Hasta el final los Carpentier vivieron en el segundo piso de este distinguido inmueble, no lejos de la Embajada de Cuba. Lilia, su esposa, nos invita a cenar ritualmente, casi todos los miércoles, con otros amigos comunes: Antonio Saura, Xavier Valls (padre del que fue primer ministro, Manuel Valls), Roberto Fernández Retamar, Jorge Enrique Adium y Marta Arjona.
El término llegó para él en la madrugada del 24 de abril 1980. Si bien lo recuerdo, era jueves aquel día, y aún el lunes presidía la Semana de la Cultura Cubana en la Unesco.

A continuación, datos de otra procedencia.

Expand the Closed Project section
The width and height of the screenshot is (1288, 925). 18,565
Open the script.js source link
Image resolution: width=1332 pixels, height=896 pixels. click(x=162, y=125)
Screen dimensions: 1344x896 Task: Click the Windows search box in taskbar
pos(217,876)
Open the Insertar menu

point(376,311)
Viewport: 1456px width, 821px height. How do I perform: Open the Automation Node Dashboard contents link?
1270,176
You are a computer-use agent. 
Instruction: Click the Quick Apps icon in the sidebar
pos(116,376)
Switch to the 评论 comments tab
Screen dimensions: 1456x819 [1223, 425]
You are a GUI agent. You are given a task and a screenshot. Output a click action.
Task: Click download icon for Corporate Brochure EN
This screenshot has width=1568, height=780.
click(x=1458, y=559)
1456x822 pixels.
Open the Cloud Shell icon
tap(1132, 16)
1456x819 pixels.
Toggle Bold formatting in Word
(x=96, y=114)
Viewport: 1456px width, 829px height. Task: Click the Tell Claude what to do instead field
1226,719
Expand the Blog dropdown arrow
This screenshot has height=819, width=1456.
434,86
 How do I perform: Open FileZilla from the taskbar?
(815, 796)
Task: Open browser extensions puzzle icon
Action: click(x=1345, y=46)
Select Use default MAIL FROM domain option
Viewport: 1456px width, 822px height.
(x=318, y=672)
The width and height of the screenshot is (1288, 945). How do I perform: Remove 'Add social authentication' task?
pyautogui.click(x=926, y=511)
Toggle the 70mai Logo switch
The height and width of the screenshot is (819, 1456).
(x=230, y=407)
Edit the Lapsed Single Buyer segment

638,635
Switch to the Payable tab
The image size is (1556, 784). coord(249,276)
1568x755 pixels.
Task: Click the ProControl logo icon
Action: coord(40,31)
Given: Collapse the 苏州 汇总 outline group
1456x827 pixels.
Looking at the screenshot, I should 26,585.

Allí estaba, tumbado en el salón de retratos de Fidel y el Che, el hurgador de lo real maravilloso, de la historia latinoamericana entroncada con la europea, el musicólogo y el político radicalmente pegado a la Revolución cubana que había devuelto su dignidad al idioma español. Sin embargo, dejaba una vida frustrada: «Habiendo sido músico, íntimo de muchos directores de orquesta, colaborador de Milhaud y Varèse, amigo de Francis Poulenc y de Stravinsky, como todos ellos nunca fui capaz de bailar medianamente. Así que, ¿el hombre que me gustaría haber sido? ¡Fred Astaire!».